I’m really not a couture sewer, though I do have some of those skills. Working at home in my basement office doesn’t really call for any elegant garb, though I’ve always been an admirer of the techniques used in high fashion. Kenneth King is the master of couture design and his recent book Cool Couture gives us insight into the wonderful secrets of his star-power creations. Beginning with a discussion of tools and fabrics, he then goes on to share his techniques for things like the perfect sleeve, tailored pockets, piping and lots of designer embellishments like pleating, tassels, knots, etc. This one offers fabulous photos and great illustrations for each process, plus some of Kenneth’s unique humor thrown in when you least expect it.

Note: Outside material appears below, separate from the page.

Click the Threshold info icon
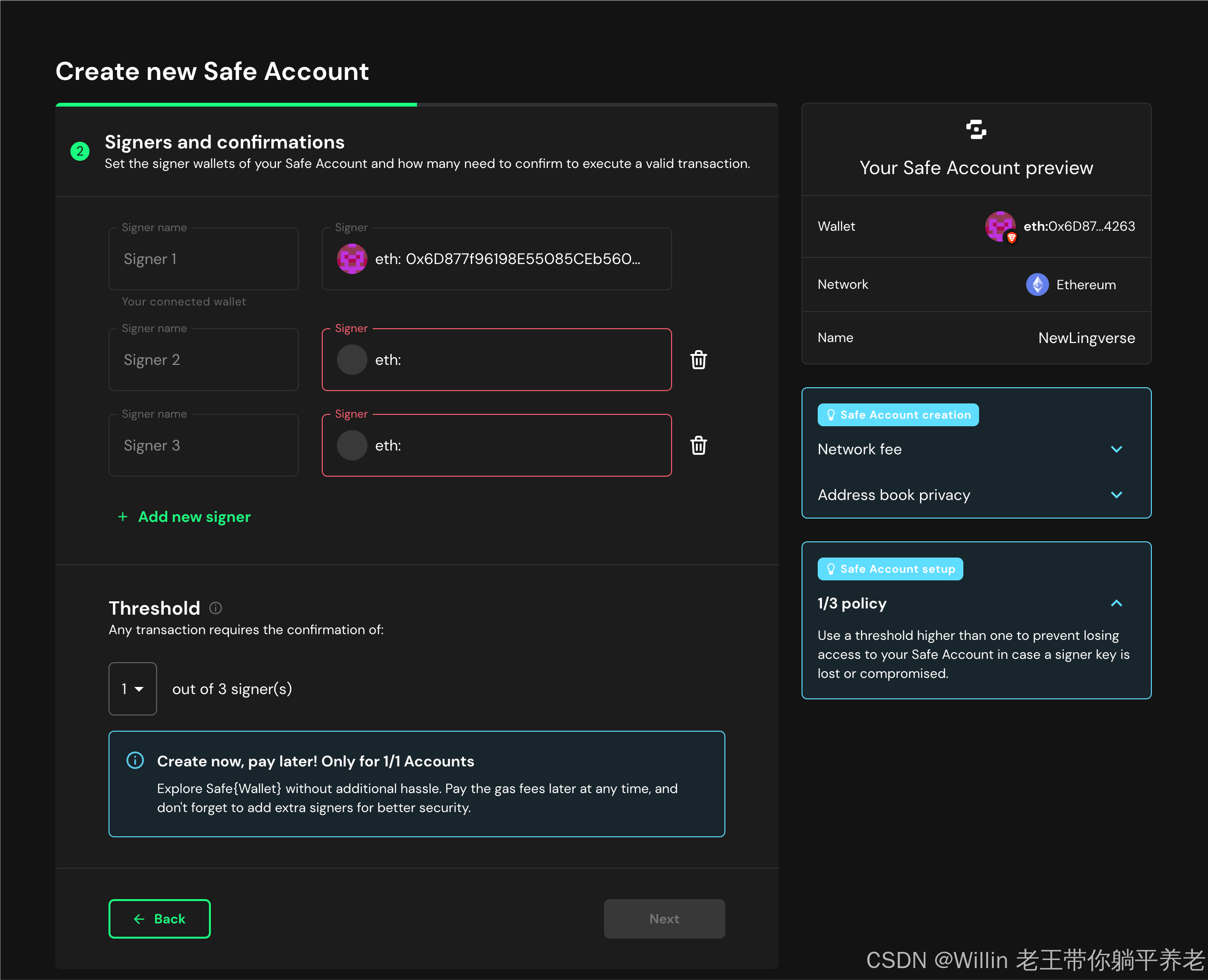The width and height of the screenshot is (1208, 980). tap(216, 608)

I’m a pretty traditional sewer compared to some, but I like to think I’m open to new ideas. Susan Wasinger’s new book Fabricate is a fabulous source of inspiration for sewing play time. It’s a cross between fiber art and couture sewing, offering information on pleating, texturizing, using fabric frays, recycling sweaters and plastic bags, and much more to tempt you to say, “Hmmm…” So, next time you have an inkling to think beyond the basics, this book is worth checking out. Seventeen projects are included, or you can simply incorporate the techniques into ideas of your own.
I’ve always admired what scrapbookers can create–the clever layouts and myriad materials they use are intriguing. But, until now I was fine with just admiring. Sew Sentimental author Linda Lum DeBono uses all kinds of sewing-related things in her scrapbooking work. From zippers and ribbons to decorative stitching and buttonholes–now that’s something I can relate to. She also talks about fabric printing–a subject near and dear to my heart. So, reading about this unconventional use for my beloved sewing things is really one I can relate to.
Lest you think I’m a bit overzealous about books, I love reading them, and I also love writing them. They’re simply another way to teach people new things. I’ll be passing these books around on the plane to share with others and we’ll be learning some new-found skills and projects while flying.